# Stated exercise
Output the items as a JSON list of strings with one string per line, starting at the line containing "Select the Memória performance item" and ending at the line containing "[x=187, y=221]", with blank lines omitted. Leave the pictures out of the answer.

# Records
_ _ _

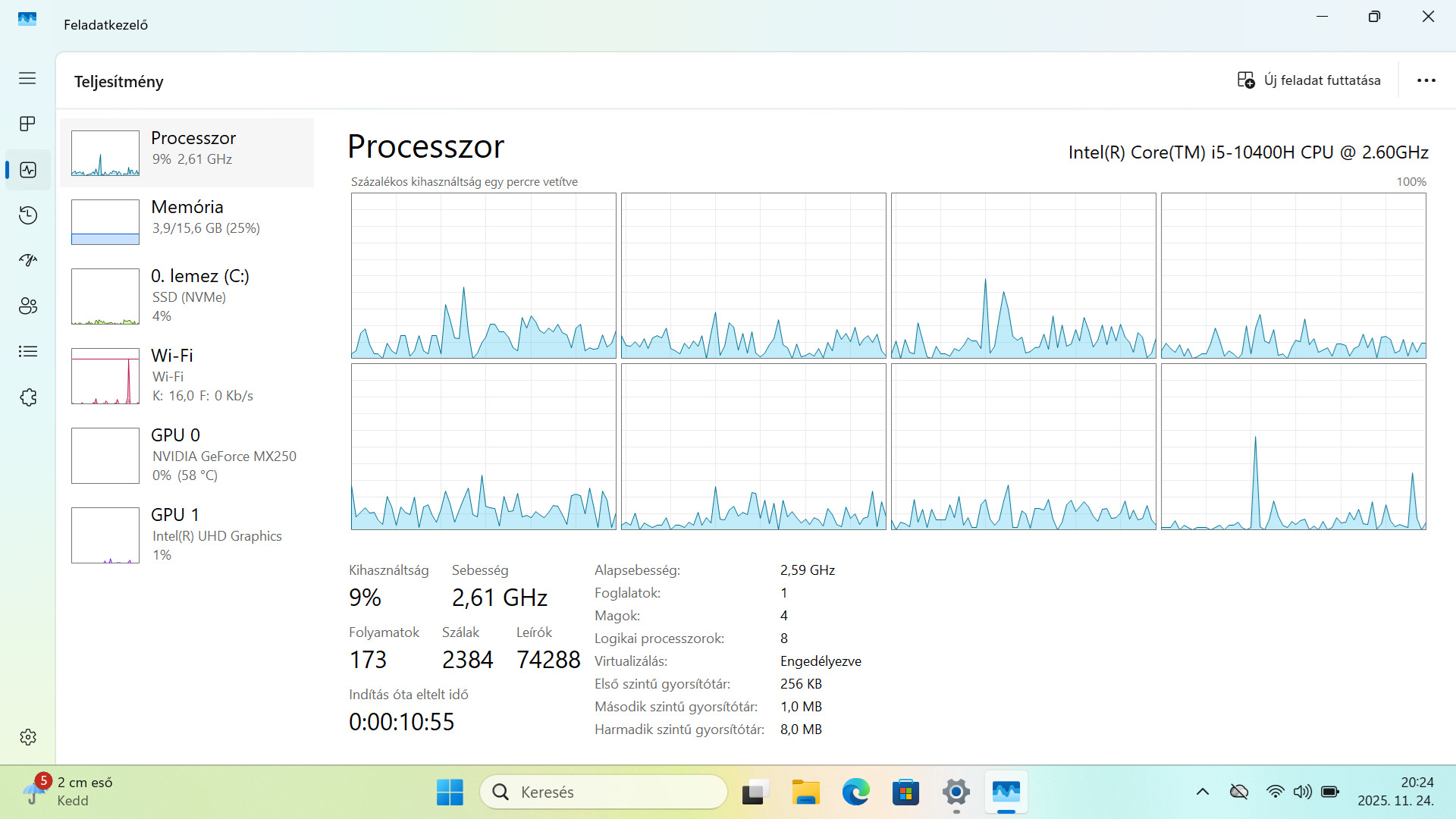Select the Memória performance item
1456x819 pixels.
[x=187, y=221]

_ _ _

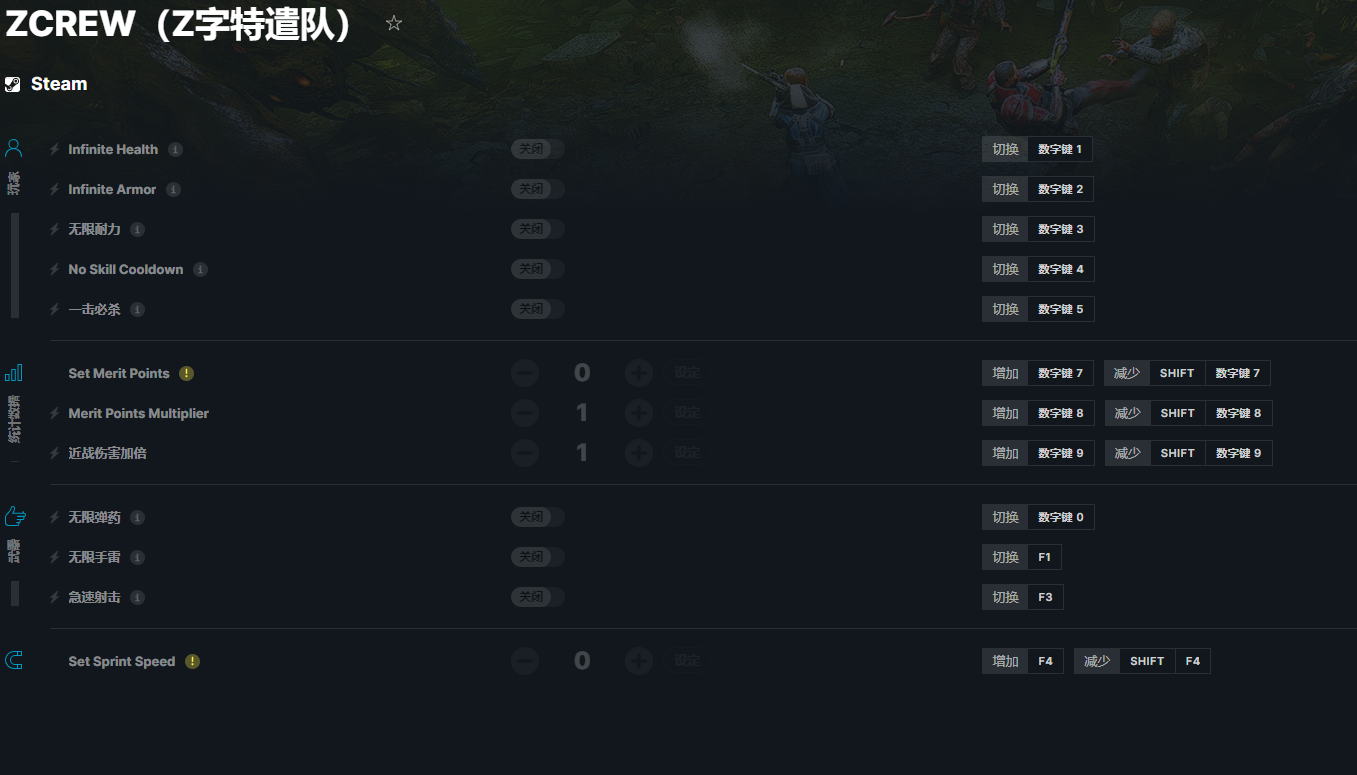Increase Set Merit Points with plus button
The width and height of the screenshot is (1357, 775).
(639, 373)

_ _ _

# Final answer
[
  "Select the Memória performance item",
  "1456x819 pixels.",
  "[x=187, y=221]"
]